Yeşilyurt (ونك; Venk; ܘܐܢܟ) (Note: "Monastery" in Armenian. Alternatively spelt as Wānik. Also known as Dayr Abū Ghālib or Dayr Abū Ġālib (دير ابو غالب; ܕܝܪܐ ܕܐܒܘ ܓܐܠܒ) or the Monastery of the Mother of God and Mōr Zakai. Originally known as the King's Table Monastery (دير مائدة الملك; ܕܰܝܪܐ ܦܳܬܘܪ ܡܰܠܟ̈ܐ). It is known as Deva Gavura in Zaza and Gondi Gavura in Kurdish, both of which translate to "the village where the infidels live".) is a village in the Gerger District, Adıyaman Province, Turkey.

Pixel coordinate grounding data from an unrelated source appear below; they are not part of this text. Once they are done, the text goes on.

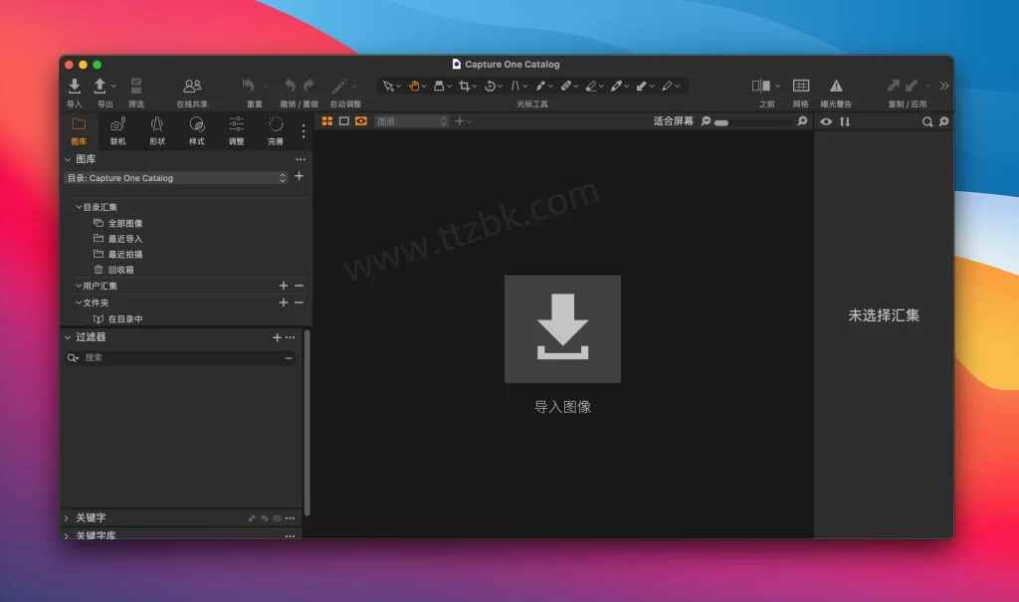The width and height of the screenshot is (1019, 602).
Task: Click the 导入 import icon in the toolbar
Action: (75, 87)
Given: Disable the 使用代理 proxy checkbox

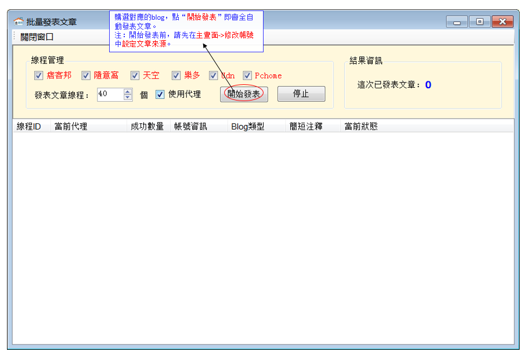Looking at the screenshot, I should click(x=160, y=94).
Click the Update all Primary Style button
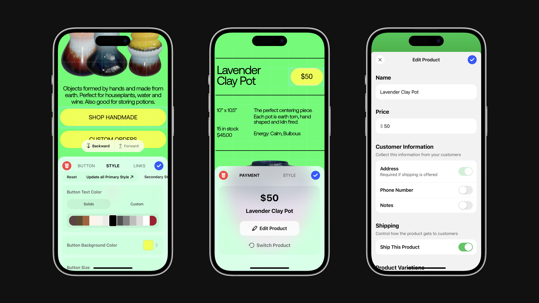 click(109, 177)
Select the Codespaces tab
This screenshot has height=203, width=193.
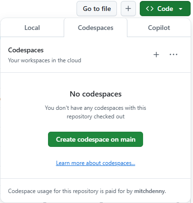(96, 28)
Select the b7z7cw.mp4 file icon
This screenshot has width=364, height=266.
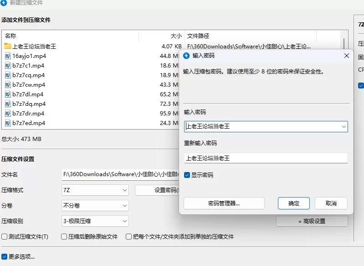click(x=8, y=84)
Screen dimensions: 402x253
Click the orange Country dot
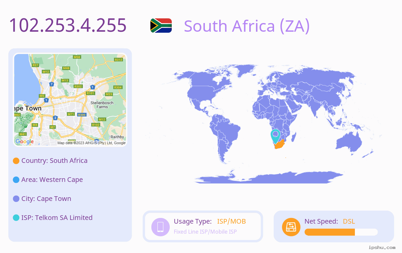[16, 161]
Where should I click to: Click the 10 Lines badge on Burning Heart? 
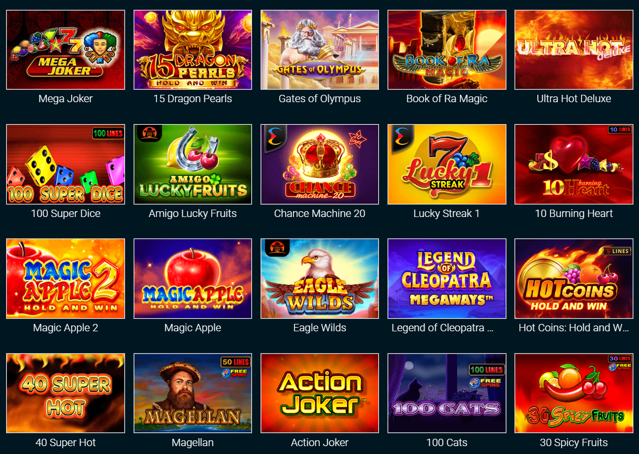coord(619,130)
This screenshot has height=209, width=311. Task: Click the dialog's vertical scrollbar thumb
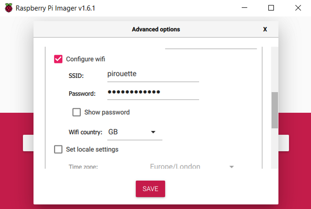[x=275, y=109]
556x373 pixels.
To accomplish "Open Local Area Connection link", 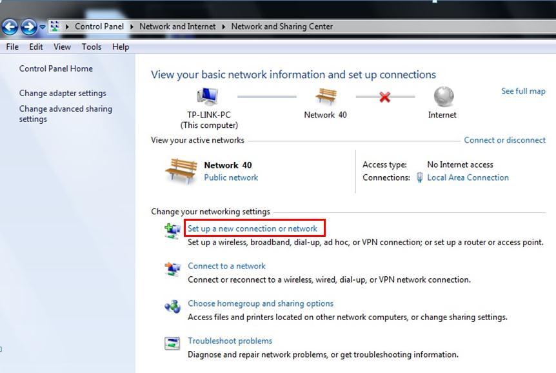I will 468,177.
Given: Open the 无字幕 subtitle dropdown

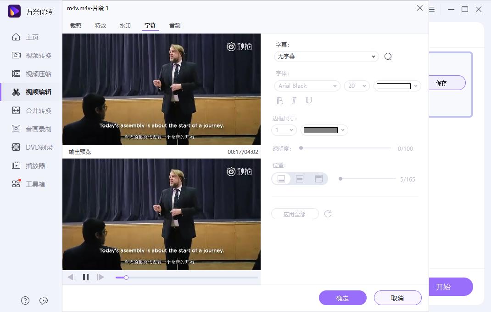Looking at the screenshot, I should (326, 56).
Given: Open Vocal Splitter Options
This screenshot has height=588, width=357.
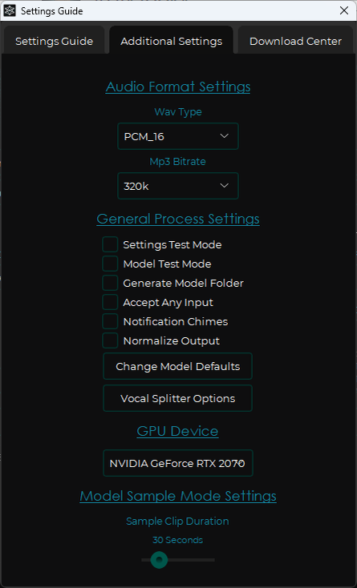Looking at the screenshot, I should 177,398.
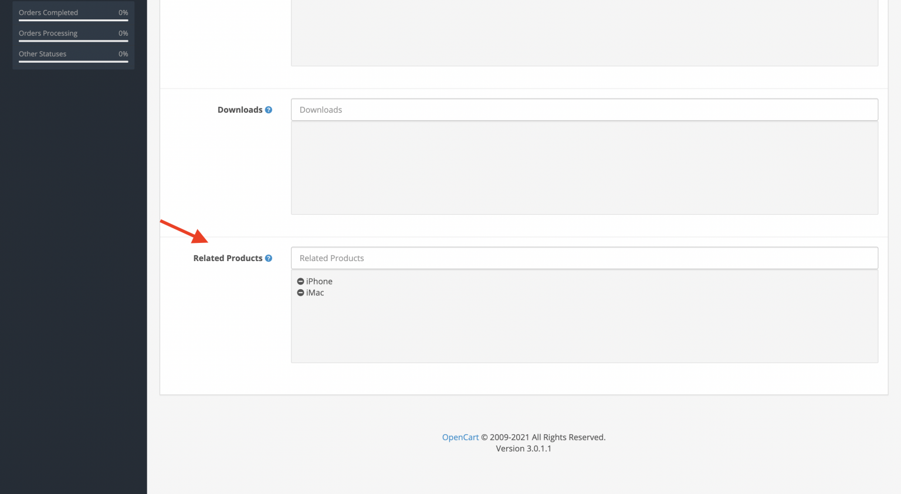Click the Related Products label text
Screen dimensions: 901x494
(x=228, y=258)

The village is populated by Kurds of the Ferşatan and Mukrîyanî tribes and had a population of 120 in 2021.

==History==
The King's Table Monastery (today called Yeşilyurt) was founded in 1138. It became known as Dayr Abū Ghālib after Athanasius Abu Ghalib, bishop of Jaiḥan, who had been a monk at the monastery and had died there, according to the Chronicle of Michael the Syrian. The monastery's church was rebuilt by Patriarch Michael the Syrian in 1170. Joseph of Abu Ghalib’s Monastery wrote a hagiographical collection for the Mor Bar Sauma Monastery, dated October 1196, sponsored by his cousin the deacon Ṣaliba, at the request of Patriarch Michael the Syrian. Dawud of Amid resided at the Monastery of Abu Ghalib and the Monastery of Mar Abhai after his retirement as bishop of Shlabdin before 1198 prior to settling at the Monastery of Mar Iliyya. In total, the monastery produced five bishops.

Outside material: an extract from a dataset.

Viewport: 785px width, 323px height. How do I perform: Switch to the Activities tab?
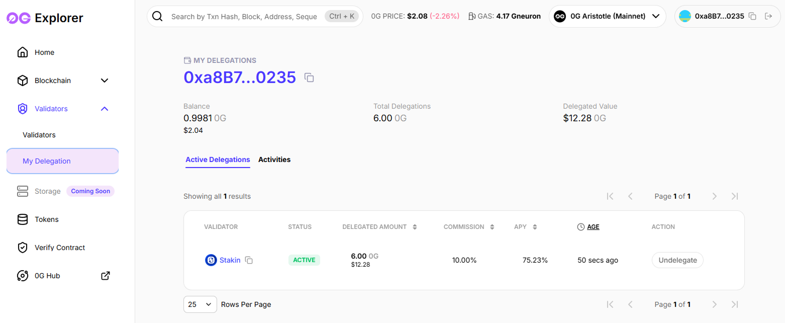click(x=274, y=159)
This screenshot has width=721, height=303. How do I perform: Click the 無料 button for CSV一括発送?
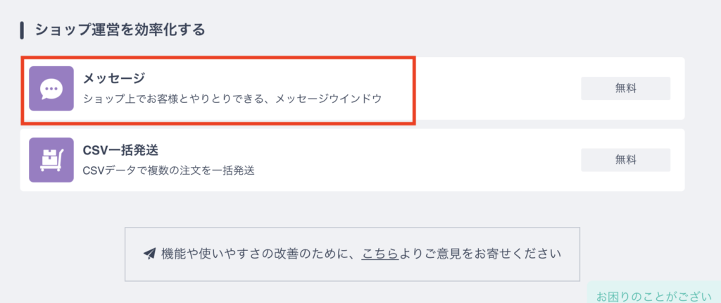pos(625,160)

The village is attested by the name Venk-i Ermeniyan in the Ottoman archives in 1519. Five deacons and one priest were consecrated for the Church of the Mother of God at Wank on 11 Tamūz (July) 1580 (AG 1891). The monk Micah Najjar Dawlatshah of Wank (1589–1606) was an eminent calligrapher. Gregory John Najjar, metropolitan of Cappadocia and Edessa, was born at Wank. Dayr Abū Ghālib continued to be occupied until 1600. Metropolitan Iyawannis Jirjis, son of Amir Shah of Wank, was abbot of the Monastery of the Syrians in Egypt in 1633. Ephraim of Wank, metropolitan of Hattakh (1612–1675), copied Ḥasan bar Bahlul's dictionary in 1659. Four deacons were consecrated for the Church of the Mother of God at Wank in 1674 (AG 1985). The bishop Severus Yuhanna transcribed a copy of the Gospels in Syriac for the church at Wank in 1750. The village formed part of the Syriac Orthodox diocese of Gargar.

In April 1913, Matran Abd Dunnur, archbishop of Mamuret-ül Aziz, petitioned the government for the reconstruction of the dilapidated church at Wank and requested that it be renamed the Mar Eliyan/Mar Elbeyan Church. At this time, the village was inhabited by 140 Syriacs and there were thirty-nine households. The petition was approved on 2 May 1914. In 1915, amidst the Sayfo, Syriacs and Armenians from Wank were thrown into the Euphrates whilst others were killed in the nearby caves and the church was pillaged and destroyed. Some Christians took refuge in neighbouring villages or converted to Islam.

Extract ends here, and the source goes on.